Text extract:
──────

While a decline in revenue can be a concern, if it means stronger margins and leads to a higher rate of profitability, it's a move that can make a whole lot of sense for a business in the long run. Reducing its workload also enables the company to become leaner. In April, UPS announced it was cutting 20,000 jobs (that figure has since risen to 48,000). This is in relation to not only the reductions with Amazon but also broader restructuring and efficiency efforts, as tariffs have been affecting overall demand.
Are the results already paying off?
Last week, UPS posted its most recent quarterly results, and it was a fantastic performance for the business. For the third quarter, which ended on Sept. 30, UPS posted adjusted earnings per share of $1.74, which soundly beat expectations of just $1.30. And its revenue of $21.4 billion was also better than Wall Street projections of around $20.8 billion. This is even as Amazon-related volume has declined by more than 21% on a year-over-year basis. CEO Carol Tome says the business is "executing the most significant strategic shift in our company's history."
Shares of UPS jumped 8% on the day the results came out, as investors looked pleased with the numbers, and rightly so. With the company continuing to focus on efficiency and cost savings, UPS' financials, and specifically its bottom line, may improve even further in future quarters. By focusing on profits rather than sheer revenue growth, management is making moves that I believe will help pay off for shareholders down the road. Particularly at a time when there is so much uncertainty in the economy, it's crucial for UPS to remain flexible and lean.

──────

Data section:
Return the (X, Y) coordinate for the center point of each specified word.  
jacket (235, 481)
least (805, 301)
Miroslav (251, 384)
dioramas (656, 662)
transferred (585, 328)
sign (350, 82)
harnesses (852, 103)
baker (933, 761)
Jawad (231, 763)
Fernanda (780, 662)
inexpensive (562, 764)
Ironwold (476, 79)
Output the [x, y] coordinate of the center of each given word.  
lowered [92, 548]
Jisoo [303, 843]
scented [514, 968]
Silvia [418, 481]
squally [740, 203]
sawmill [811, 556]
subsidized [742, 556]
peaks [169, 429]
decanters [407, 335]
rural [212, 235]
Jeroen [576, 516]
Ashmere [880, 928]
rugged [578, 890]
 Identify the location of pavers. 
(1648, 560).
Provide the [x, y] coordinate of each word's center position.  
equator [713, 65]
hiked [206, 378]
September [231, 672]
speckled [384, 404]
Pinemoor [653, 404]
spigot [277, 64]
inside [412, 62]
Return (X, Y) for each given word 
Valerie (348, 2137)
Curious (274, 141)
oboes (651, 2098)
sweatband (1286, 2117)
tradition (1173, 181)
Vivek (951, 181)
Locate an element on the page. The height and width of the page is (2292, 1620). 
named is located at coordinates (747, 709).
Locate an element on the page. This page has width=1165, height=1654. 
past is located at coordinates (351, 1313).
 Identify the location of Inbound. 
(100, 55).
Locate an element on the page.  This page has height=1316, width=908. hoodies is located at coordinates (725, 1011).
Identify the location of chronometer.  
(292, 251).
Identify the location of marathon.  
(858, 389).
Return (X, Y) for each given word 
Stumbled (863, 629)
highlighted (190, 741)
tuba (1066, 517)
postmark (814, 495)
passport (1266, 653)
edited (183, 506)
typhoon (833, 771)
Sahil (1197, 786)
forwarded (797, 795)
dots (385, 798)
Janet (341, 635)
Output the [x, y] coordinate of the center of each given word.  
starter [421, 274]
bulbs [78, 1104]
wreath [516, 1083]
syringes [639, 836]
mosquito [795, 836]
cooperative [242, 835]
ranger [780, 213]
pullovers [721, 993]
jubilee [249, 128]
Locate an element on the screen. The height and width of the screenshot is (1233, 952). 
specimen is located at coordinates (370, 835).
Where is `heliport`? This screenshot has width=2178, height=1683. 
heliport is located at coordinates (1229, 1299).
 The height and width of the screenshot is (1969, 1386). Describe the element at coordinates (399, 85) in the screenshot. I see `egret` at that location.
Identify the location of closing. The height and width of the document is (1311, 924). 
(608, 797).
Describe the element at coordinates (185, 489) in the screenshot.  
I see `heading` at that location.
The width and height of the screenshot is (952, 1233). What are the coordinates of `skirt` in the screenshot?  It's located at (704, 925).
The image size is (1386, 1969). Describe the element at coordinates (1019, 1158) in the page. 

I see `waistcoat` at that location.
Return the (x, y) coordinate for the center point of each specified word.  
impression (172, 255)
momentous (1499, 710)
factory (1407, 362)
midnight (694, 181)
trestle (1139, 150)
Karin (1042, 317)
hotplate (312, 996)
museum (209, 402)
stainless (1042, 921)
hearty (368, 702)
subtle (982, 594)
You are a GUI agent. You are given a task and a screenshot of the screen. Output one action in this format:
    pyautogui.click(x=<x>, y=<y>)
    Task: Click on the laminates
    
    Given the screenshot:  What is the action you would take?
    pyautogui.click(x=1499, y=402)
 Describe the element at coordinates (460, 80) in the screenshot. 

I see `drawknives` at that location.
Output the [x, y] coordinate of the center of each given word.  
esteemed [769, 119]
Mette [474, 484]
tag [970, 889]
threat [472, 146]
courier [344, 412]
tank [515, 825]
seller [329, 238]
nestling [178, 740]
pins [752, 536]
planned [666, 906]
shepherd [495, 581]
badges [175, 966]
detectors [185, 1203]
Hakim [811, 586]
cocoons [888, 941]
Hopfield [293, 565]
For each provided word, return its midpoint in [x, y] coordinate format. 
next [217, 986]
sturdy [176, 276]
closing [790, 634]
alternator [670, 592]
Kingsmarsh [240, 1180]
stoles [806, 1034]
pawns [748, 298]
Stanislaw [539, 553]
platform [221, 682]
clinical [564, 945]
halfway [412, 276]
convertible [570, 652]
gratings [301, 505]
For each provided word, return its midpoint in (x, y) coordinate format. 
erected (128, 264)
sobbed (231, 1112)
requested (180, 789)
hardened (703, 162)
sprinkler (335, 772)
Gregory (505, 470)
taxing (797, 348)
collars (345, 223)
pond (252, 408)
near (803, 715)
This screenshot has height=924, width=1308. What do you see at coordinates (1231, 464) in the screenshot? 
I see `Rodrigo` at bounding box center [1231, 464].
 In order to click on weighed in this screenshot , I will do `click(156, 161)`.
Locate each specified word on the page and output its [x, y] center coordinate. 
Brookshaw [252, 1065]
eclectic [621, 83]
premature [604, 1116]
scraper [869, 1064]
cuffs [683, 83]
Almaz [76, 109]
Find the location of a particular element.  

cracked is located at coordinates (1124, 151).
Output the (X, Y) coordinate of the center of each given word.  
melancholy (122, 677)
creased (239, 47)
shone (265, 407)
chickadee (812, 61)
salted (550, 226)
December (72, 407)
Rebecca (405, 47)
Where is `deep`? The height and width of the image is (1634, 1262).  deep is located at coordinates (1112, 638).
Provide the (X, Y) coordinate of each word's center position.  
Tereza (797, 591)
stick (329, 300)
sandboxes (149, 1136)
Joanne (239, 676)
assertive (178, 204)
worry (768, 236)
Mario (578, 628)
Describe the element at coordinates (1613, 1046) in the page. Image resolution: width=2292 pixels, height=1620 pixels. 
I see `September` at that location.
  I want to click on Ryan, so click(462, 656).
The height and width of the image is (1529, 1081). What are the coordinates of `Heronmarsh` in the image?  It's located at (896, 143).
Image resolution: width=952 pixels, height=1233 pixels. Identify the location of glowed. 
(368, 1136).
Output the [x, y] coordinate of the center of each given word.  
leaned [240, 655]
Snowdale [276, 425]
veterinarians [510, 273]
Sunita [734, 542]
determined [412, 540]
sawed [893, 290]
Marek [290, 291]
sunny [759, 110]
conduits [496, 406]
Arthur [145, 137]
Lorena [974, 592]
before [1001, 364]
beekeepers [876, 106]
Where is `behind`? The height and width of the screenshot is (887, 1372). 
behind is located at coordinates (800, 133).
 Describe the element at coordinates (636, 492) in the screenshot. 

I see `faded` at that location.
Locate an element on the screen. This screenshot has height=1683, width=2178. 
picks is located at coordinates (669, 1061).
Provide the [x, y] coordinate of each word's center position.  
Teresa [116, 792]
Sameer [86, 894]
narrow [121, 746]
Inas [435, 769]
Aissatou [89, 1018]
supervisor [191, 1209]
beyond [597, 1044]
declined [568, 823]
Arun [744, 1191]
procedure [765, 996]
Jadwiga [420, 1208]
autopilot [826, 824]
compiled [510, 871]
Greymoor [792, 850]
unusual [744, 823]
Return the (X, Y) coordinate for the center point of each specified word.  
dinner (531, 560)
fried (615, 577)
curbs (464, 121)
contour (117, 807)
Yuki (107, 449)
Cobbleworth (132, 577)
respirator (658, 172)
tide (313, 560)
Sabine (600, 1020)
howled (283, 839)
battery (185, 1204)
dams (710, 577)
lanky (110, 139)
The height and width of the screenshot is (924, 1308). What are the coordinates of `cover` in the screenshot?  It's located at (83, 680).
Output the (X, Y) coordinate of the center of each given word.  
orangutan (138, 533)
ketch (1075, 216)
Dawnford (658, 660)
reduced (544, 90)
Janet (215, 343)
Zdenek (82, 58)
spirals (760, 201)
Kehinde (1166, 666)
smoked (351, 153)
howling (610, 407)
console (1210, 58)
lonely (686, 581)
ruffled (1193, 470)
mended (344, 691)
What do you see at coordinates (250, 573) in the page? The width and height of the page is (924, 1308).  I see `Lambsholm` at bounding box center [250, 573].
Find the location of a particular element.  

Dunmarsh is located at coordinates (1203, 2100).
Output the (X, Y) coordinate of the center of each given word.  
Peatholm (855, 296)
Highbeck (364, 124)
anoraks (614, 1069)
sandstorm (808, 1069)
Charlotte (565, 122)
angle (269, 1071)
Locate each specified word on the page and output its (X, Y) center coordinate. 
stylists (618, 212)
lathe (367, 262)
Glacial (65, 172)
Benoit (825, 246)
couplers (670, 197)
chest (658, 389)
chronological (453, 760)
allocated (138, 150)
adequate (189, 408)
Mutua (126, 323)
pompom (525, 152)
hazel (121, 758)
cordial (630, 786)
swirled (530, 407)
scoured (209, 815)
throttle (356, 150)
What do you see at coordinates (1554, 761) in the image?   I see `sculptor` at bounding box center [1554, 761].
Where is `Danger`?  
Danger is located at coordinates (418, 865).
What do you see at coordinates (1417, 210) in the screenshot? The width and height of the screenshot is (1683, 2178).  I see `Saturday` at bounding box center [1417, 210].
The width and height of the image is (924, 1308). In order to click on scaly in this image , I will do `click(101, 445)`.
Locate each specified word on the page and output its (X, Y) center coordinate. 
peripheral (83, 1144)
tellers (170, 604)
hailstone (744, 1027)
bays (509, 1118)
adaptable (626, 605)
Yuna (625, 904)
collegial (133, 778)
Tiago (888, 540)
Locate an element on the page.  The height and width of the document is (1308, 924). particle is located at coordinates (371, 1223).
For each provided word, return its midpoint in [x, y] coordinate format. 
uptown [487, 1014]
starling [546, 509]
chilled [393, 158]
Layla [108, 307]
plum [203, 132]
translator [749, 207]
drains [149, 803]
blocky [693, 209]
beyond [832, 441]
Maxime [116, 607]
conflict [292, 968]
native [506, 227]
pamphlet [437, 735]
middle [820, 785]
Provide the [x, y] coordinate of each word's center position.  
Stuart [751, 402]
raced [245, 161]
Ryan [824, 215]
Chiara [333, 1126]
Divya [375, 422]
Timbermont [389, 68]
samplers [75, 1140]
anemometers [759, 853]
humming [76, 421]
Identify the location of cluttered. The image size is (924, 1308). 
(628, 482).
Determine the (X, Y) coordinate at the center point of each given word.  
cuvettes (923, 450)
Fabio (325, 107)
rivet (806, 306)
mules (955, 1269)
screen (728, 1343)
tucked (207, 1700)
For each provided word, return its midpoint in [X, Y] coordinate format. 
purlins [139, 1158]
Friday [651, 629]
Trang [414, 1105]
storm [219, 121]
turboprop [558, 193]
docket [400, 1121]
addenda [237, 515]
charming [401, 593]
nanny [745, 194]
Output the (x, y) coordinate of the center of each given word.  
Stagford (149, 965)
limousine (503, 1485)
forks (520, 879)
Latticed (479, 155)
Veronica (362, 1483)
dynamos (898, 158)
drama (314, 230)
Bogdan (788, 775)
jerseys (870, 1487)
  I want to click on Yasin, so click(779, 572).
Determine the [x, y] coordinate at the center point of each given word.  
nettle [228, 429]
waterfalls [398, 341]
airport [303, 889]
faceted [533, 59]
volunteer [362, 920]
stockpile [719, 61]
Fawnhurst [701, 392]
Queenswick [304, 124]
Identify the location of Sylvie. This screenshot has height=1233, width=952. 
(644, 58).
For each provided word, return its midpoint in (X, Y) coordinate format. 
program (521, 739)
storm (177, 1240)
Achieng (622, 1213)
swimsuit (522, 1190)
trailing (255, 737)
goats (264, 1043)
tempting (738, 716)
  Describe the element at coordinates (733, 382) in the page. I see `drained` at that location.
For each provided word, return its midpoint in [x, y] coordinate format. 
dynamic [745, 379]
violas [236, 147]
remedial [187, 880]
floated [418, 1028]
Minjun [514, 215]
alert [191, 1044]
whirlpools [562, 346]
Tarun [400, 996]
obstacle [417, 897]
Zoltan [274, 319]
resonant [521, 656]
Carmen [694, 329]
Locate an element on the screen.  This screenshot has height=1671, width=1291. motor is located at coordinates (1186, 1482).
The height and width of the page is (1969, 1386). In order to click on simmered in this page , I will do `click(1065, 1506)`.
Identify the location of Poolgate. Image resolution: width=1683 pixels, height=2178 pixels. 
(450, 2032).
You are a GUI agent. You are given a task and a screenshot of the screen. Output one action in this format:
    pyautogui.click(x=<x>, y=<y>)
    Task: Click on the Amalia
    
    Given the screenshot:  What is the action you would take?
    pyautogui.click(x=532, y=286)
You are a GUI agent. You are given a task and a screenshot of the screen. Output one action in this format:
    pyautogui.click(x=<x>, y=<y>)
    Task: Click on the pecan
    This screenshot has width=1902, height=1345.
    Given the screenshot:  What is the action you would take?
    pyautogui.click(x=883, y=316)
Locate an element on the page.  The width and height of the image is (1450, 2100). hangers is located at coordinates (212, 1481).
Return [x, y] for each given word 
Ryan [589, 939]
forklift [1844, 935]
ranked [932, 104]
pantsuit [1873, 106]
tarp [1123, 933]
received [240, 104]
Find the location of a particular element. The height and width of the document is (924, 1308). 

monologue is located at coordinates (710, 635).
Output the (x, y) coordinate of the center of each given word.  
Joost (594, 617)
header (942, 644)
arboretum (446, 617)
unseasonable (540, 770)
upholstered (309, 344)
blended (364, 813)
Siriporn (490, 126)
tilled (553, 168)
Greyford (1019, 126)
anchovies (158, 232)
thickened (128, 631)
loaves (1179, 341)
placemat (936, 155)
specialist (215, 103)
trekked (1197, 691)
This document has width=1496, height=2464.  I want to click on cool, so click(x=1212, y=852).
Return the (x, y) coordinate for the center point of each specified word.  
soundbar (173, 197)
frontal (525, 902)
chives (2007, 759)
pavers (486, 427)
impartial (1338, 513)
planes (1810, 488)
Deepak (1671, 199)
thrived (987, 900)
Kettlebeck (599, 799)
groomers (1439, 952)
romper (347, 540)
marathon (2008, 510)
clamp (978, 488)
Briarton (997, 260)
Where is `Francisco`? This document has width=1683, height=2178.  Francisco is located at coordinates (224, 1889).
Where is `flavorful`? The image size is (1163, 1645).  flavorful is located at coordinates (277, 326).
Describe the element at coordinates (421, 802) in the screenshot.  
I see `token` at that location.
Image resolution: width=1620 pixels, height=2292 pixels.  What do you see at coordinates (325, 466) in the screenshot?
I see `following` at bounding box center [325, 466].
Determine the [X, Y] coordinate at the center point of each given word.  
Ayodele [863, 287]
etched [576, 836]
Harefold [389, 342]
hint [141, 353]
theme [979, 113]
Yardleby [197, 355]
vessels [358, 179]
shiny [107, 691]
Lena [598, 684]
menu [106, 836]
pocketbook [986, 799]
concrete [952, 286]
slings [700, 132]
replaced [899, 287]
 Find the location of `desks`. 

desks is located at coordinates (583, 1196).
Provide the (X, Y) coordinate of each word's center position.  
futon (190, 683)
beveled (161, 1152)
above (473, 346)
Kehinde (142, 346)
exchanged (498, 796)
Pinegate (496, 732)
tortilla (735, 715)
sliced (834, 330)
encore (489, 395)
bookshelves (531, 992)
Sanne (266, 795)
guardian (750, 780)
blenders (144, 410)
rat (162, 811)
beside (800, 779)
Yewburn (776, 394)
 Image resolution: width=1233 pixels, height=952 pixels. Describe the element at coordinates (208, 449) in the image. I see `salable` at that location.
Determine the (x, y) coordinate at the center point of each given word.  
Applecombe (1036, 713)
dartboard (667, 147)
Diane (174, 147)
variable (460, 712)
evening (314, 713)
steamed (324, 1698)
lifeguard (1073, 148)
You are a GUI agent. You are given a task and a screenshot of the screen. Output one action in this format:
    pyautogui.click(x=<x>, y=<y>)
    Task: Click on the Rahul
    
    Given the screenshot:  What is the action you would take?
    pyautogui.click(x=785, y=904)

──────

Directions:
(1) Turn the listing's lines from the line with "sandboxes (149, 1136)" to the line with "I want to click on Ryan, so" into a numbered list, omitting any blank lines.
(2) Pick up the text on UPS's quarterly results from where it stops.

Results in order:
(1)
1. sandboxes (149, 1136)
2. Joanne (239, 676)
3. assertive (178, 204)
4. worry (768, 236)
5. Mario (578, 628)
6. Describe the element at coordinates (1613, 1046) in the page. Image resolution: width=2292 pixels, height=1620 pixels. 
7. I see `September` at that location.
8.   I want to click on Ryan, so click(462, 656).

(2)
Is UPS a good stock to buy today?
Although the stock got a bit of a boost after earnings, investors still aren't too willing to pay much of a premium for it. It's trading at a price-to-earnings multiple of just under 13, which is nowhere near the S&P 500 average of 26.
At a low valuation, this can make for a compelling long-term investment to hang on to. What may sweeten the deal for investors is UPS' high dividend yield of 6.8%, which looks a whole lot safer in light of the company's encouraging earnings numbers.
The company is showing that it can make the difficult but important decisions needed to improve its operations, which should inspire confidence from investors that it is going in the right direction. It's a good stock to buy while it remains cheap, because once economic conditions improve (and they eventually will), it could be due for a big rally.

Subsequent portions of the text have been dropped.